Of course, this means that we’re navigating a set of logistical and operational challenges. However, we know from previous large-scale genomic projects what elements are critical for its success, such as the Human Genome Project, and that is having one place where the data are deposited, with a set of standards that define what constitutes good quality data, and importantly, the metadata associated with that data that enables it to be reused.

I'm a non-executive director on the board. This means I have board director and high-level strategy responsibilities. I also consult for the company on the areas in which I can add value in terms of my scientific expertise, and dive down into the weeds a bit more, which, being a scientist, I love doing.

It takes up less than a day a week of my time and I find it very synergistic with the academic work that we do. For example, thinking about what things actually impact patients. How do our discoveries end up having an impact beyond the paper? But also from an organisational perspective - how do you organise a bunch of academic people around a common vision and get them to really buy into it? And how do you bring together different kinds of capabilities and expertise and make good use of that?
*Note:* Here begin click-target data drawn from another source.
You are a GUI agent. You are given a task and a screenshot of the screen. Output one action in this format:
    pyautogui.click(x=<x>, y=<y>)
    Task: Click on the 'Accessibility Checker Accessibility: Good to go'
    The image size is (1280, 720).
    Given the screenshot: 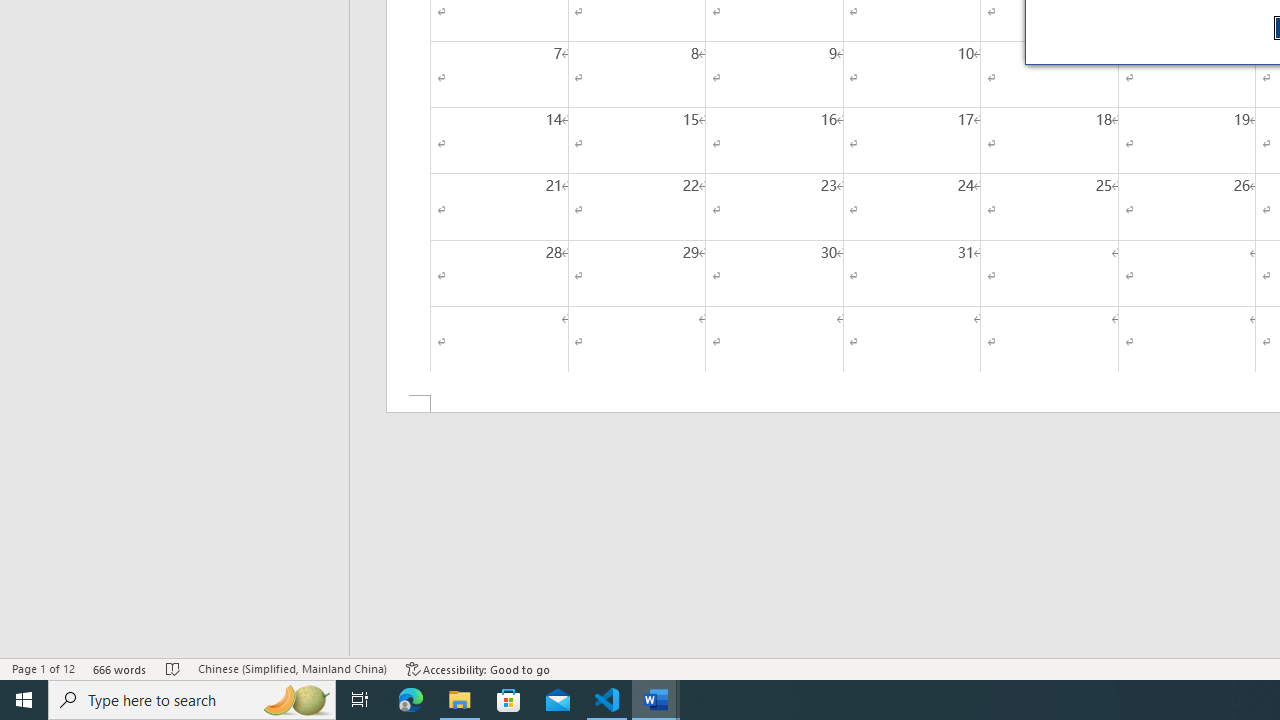 What is the action you would take?
    pyautogui.click(x=477, y=669)
    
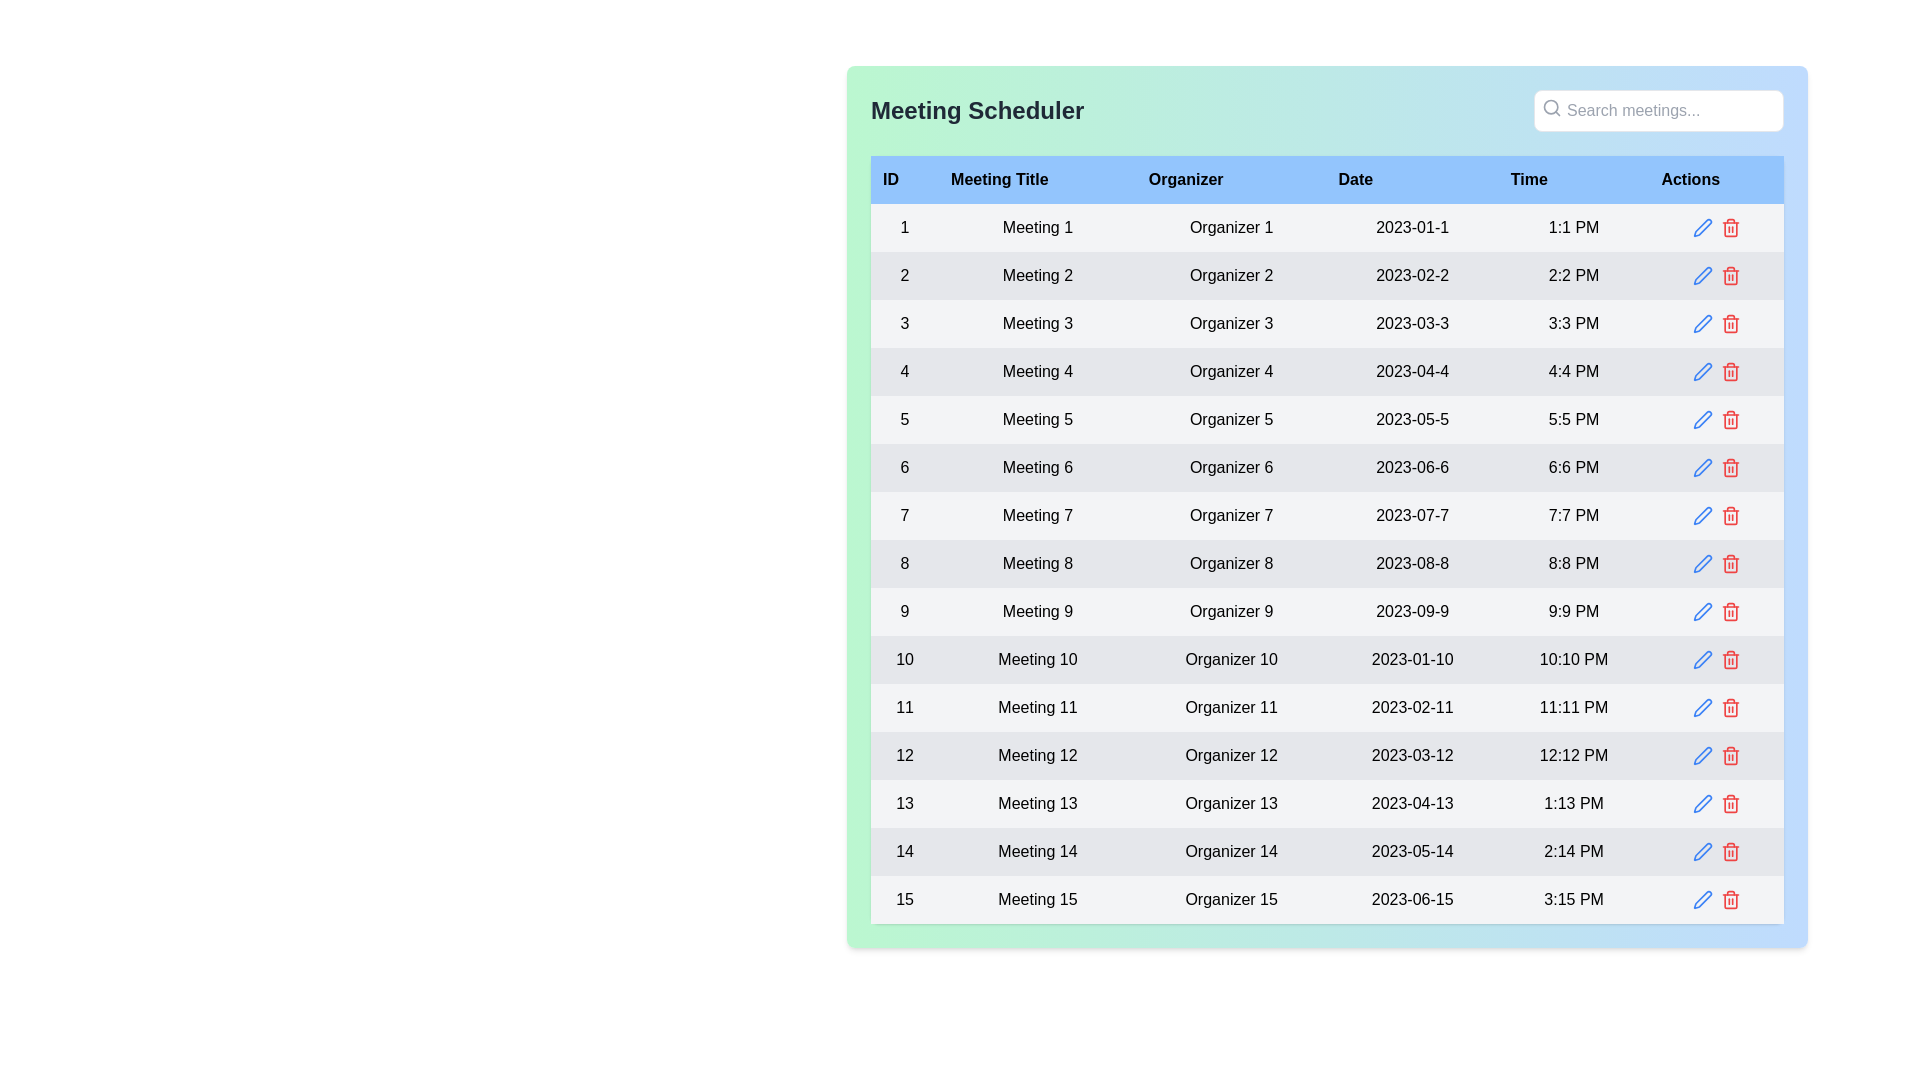  I want to click on the delete button located in the 'Actions' column of the meeting scheduled at '3:15 PM' on '2023-06-15', which is the second icon following the edit pencil icon, so click(1729, 898).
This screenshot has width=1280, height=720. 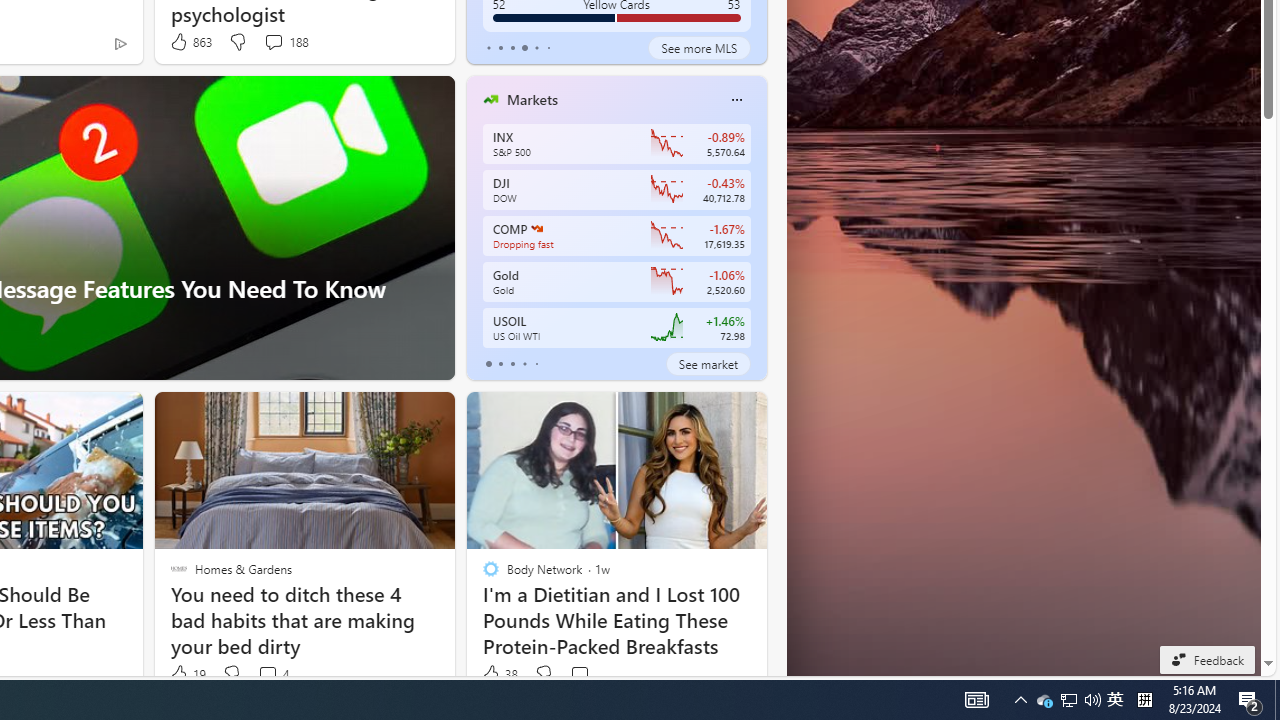 I want to click on 'tab-2', so click(x=512, y=363).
There are definitely leadership and organisational lessons that I in retrospect would have missed out on learning had I not been involved in Congenica.

The field as a whole has come a long way in the last ten years. There used to be a huge bottleneck in discovering robust associations between genetic variation and disease. Back in 2005, for example, we had almost no genetic associations with common diseases, like type two diabetes, rheumatoid arthritis or other autoimmune diseases. We knew they had to exist, but we couldn’t identify them. Whilst now, we're in a situation where we have hundreds of thousands of these associations, some for common diseases, some for rare diseases.

The question is - what do we do with that information? We can be statistically confident that genetic variant A increases the risk of disease B. But that was only ever a means to an end, with the end being understanding more about the mechanism of disease. This in turn allows us to think about how we might treat the disease. So, the challenge is how do we take all of these associations and turn them into a functional understanding of disease?

The problem is that this is not scalable, yet. It takes a lot of deep investigation over quite a period of time to really understand just one or two associations. The challenge is that the scalability of that endeavour doesn't match the huge number of associations that we now have. There's a consensus on this and we now see elements that are scalable and reusable. Thus, we need to start thinking about what platforms we are going to put in place nationally and internationally to try and enable a rapid understanding of how variants influence disease. That’s a major aim of the MRC functional genomics initiative.

It’s interesting, it covers a lot of areas. For example, in clinical translation in the DDD study. We have been instrumental in diagnosing thousands of families who might not otherwise have had a diagnosis. That is something myself and the team are hugely passionate about.

At the end of the day, it’s about using your knowledge to have a positive impact and help people. That’s hugely rewarding and motivating.

On the Congenica side, it's not just about helping the people that are in your research study, but it's thinking about how the lessons that you've learned can be generalised and benefit more widely.